On the boat to Norway, from Newcastle to Bergen via Stavanger and Haugesunt
Bergen Travel Blog› entry 9 of 17 › view all entries
I can remember from the past that I got very bored on the boat. Only after twenty minutes I had seen everything and sailing on an empty lake or see was terribly boring.
The boat to Norway takes a whole night and the biggest part of the day. And yet it isn't boring (anymore??).
On the boat is enough to do: shopping in different shops, have tea or coffee in one of the bars, eat in the restaurants, and sit and watch the world go by. (and for the kids there is the Pirates club).
The first stop is Stavanger. Near Stavanger patches of land pop above sea level, little islands greet us. When we see the land, coloured houses stand on green grass or on rocks near extremely calm water (just like scenery on a model train)
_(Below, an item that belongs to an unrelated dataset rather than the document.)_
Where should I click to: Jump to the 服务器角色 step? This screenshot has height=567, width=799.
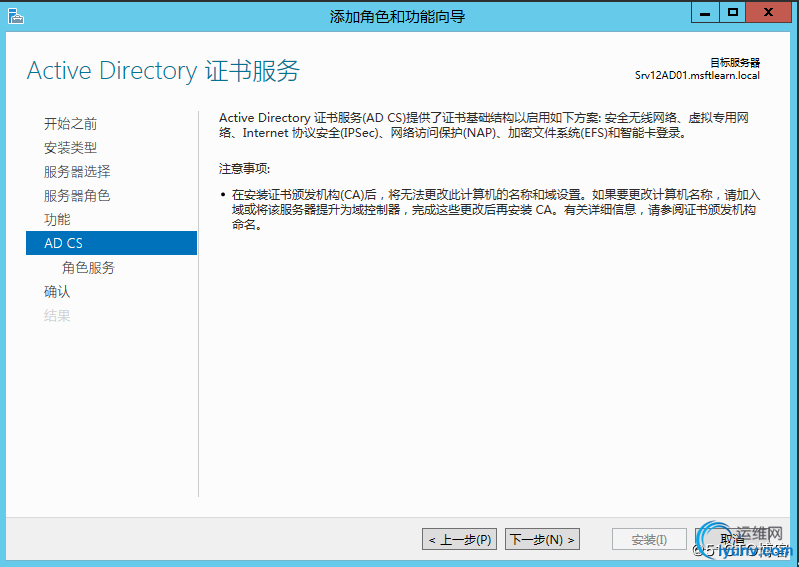tap(77, 196)
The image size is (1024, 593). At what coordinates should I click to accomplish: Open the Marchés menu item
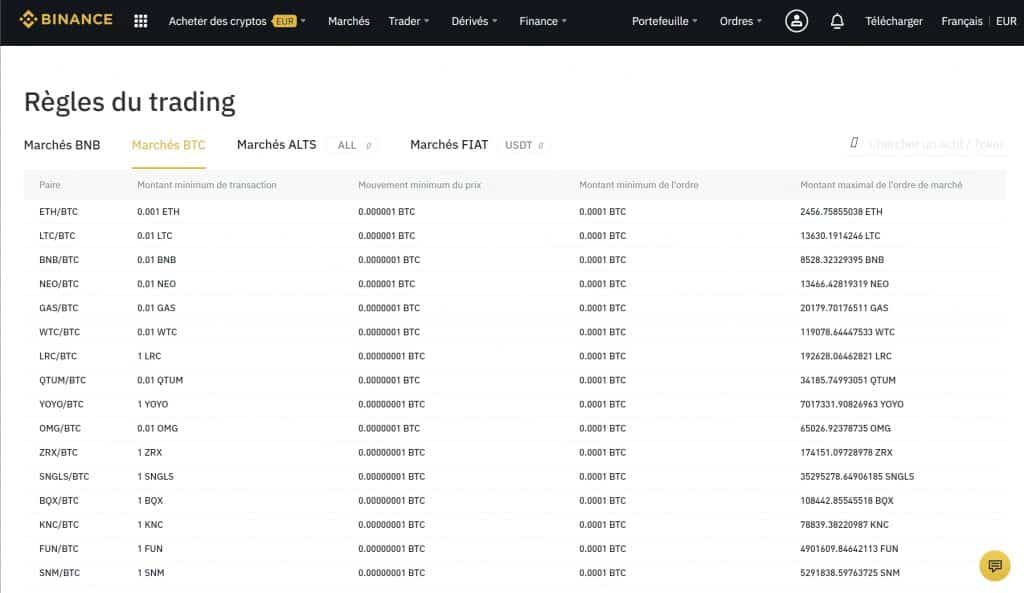coord(348,20)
It seems to take much to long to stop to have some cars unloaded, but from the top we have a great view.
In Haugesunt it is the same procedure, only the sea is different, it is calm, but it is like we sail on sweet water (but we aren't:)
In Bergen we have to get out. it is about 5 o'clock. Customs are helped by a young policeman, who is friendly, but doesn't know that there are identity-cards and passports. After some time we may continue to our camping.
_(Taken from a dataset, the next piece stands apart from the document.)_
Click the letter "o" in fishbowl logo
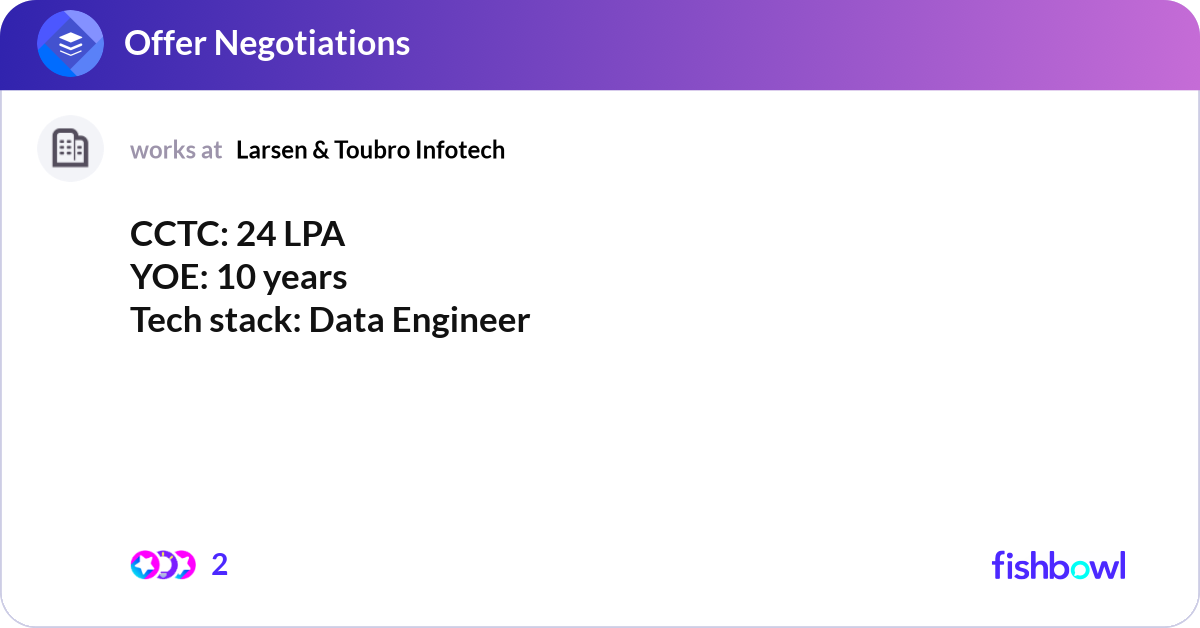 (x=1081, y=568)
Driving in Norway:) another speed every 200 metres, 50, 80, 60, 70, 60, it goes on and on, as if drivers need to be told before every bend how fast they may go.
And every second kilometre you will find a tunnel: a great way to take a shortcut.
We come to our camping and find our wandlerhutte. A nice and clean cabin, built to be lived in by a family.
The first stop today (evening) is McDonald:) that is situated in a really nice house. We have Big Mac menu's and McNuggets. The second stop was almost the hospital (coronary surgery: I have never ever had a bill this big at a MD) but the tasty hamburgers ...
We walk around in the historical town and harbour. The water is high here, no wonder people are concerned with sea level rising in the coming century. The old wooden houses are well kept. I'm sorry to have no pics.
Back on the camping I ask about how to pay for the toll for the roads, but they told me not to bother as a foreigner:) (and I never heard of it again)
They say it rains every day in Bergen, so we had a bit of rain around nine pm. After the rain it stayed light awfully long, so we walked around the camping to the lake, and until late we had some wine with a nice German couple.